━━━━━ Data section

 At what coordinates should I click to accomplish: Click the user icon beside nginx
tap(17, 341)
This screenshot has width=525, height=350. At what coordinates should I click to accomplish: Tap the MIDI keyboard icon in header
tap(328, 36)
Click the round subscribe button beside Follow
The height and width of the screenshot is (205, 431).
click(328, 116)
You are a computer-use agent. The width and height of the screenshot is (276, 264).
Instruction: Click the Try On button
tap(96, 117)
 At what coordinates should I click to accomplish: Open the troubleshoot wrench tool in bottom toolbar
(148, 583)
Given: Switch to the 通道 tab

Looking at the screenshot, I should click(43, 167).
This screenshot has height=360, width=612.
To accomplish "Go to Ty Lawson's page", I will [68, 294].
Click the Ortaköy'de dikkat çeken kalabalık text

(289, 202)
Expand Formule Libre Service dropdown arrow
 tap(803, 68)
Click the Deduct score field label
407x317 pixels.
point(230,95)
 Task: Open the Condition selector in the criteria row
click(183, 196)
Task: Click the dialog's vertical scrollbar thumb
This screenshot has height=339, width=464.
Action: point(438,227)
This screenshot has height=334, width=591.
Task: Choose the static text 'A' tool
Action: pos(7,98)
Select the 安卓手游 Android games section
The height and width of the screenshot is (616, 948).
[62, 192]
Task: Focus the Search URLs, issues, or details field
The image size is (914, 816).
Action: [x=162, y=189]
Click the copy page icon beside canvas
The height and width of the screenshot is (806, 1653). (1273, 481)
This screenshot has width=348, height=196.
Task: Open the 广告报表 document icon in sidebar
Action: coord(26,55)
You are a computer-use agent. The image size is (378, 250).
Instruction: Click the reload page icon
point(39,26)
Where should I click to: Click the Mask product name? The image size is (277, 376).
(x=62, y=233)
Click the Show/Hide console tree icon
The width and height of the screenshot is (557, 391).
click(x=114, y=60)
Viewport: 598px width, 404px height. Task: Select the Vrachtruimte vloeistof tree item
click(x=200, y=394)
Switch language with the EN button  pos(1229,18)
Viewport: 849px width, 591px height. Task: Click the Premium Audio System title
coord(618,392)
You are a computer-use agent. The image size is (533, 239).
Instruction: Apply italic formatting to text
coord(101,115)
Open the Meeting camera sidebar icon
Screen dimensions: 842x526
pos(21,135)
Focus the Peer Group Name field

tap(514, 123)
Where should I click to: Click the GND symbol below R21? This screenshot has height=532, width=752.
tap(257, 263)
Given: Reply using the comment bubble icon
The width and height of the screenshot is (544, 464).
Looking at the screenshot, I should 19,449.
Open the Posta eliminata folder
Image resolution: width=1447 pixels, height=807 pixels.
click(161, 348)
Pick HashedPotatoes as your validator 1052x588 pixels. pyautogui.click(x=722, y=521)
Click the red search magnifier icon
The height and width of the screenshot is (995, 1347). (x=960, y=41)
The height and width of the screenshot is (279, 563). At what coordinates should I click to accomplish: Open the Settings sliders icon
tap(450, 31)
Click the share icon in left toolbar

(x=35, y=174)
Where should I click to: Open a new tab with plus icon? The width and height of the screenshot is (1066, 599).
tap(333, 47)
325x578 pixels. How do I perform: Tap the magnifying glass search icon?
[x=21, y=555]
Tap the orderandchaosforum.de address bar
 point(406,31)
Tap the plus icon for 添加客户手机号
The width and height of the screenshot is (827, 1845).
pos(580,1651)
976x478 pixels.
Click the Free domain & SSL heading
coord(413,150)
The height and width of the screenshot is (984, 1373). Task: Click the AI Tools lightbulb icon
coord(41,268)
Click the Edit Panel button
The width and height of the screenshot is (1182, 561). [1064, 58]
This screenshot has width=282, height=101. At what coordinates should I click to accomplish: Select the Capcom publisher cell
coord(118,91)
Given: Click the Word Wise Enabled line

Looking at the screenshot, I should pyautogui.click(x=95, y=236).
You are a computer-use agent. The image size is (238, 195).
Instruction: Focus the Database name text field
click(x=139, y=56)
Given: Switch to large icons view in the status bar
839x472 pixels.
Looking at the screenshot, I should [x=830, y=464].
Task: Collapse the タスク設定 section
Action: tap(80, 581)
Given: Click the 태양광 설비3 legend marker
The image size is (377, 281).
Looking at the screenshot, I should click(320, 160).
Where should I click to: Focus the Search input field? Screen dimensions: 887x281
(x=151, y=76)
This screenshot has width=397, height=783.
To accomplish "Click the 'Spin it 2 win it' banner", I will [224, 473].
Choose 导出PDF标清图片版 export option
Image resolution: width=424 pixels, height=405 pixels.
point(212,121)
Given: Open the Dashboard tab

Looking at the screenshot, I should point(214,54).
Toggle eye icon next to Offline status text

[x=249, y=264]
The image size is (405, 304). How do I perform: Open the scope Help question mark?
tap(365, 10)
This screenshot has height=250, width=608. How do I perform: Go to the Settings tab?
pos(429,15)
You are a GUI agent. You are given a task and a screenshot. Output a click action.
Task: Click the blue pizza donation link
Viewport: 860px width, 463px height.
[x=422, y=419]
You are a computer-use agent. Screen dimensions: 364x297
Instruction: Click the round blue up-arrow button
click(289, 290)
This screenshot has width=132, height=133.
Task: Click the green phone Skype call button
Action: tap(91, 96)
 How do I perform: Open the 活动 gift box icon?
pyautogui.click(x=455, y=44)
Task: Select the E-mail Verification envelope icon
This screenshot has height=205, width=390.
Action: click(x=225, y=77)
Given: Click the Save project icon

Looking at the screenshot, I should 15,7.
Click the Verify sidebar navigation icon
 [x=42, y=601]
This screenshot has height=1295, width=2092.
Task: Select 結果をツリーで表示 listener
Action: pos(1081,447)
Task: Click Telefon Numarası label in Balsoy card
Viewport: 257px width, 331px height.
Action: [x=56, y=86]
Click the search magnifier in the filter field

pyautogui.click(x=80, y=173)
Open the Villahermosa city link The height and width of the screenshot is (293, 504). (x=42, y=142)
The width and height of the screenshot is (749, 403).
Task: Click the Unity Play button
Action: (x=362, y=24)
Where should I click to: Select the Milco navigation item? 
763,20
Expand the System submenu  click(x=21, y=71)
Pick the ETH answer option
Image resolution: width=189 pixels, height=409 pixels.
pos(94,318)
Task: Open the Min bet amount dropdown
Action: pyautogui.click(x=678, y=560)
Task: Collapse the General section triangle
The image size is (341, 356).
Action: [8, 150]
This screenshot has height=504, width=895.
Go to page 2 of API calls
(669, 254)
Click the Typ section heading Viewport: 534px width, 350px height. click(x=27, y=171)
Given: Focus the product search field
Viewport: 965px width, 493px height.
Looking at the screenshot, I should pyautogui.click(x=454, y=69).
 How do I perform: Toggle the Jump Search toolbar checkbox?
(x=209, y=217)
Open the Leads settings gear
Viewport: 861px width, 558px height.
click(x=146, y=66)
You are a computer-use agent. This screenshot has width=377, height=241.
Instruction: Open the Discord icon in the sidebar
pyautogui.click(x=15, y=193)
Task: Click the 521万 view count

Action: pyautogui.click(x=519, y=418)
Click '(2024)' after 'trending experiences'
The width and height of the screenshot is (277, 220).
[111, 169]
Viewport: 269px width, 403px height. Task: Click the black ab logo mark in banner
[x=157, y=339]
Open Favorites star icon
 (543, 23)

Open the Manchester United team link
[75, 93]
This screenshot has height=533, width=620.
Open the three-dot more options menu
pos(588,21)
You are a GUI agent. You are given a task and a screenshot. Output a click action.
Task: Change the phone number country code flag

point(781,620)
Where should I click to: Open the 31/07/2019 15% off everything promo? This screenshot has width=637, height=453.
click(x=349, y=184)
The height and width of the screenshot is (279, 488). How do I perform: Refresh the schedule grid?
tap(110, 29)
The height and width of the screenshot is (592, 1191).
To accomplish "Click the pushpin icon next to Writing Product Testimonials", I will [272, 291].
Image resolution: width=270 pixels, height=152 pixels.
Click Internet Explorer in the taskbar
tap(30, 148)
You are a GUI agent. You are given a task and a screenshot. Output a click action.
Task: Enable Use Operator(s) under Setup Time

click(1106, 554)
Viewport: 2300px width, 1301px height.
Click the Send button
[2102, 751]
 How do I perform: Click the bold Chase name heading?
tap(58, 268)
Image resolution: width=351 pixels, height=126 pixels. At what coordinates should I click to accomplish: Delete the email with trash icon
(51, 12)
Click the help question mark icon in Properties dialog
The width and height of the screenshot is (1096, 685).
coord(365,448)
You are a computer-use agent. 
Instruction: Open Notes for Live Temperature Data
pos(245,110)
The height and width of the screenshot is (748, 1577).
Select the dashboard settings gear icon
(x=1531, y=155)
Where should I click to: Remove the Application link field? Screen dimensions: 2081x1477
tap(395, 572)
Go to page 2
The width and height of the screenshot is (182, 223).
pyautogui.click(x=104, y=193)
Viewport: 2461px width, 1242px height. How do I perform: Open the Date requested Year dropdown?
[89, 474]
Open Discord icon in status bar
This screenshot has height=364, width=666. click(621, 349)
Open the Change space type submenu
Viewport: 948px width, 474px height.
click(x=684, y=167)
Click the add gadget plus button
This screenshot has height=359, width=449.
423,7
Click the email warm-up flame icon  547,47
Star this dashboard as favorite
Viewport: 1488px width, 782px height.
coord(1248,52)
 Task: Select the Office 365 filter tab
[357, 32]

━━━━━━━━━━

**Written exercise:** Arrange the material as a numbered list with blank lines omitted, starting at the line that contains "Open the Change space type submenu" and continuing through the end of the material.

**Right answer:**
1. Open the Change space type submenu
2. Viewport: 948px width, 474px height.
3. click(x=684, y=167)
4. Click the add gadget plus button
5. This screenshot has height=359, width=449.
6. 423,7
7. Click the email warm-up flame icon  547,47
8. Star this dashboard as favorite
9. Viewport: 1488px width, 782px height.
10. coord(1248,52)
11.  Task: Select the Office 365 filter tab
12. [357, 32]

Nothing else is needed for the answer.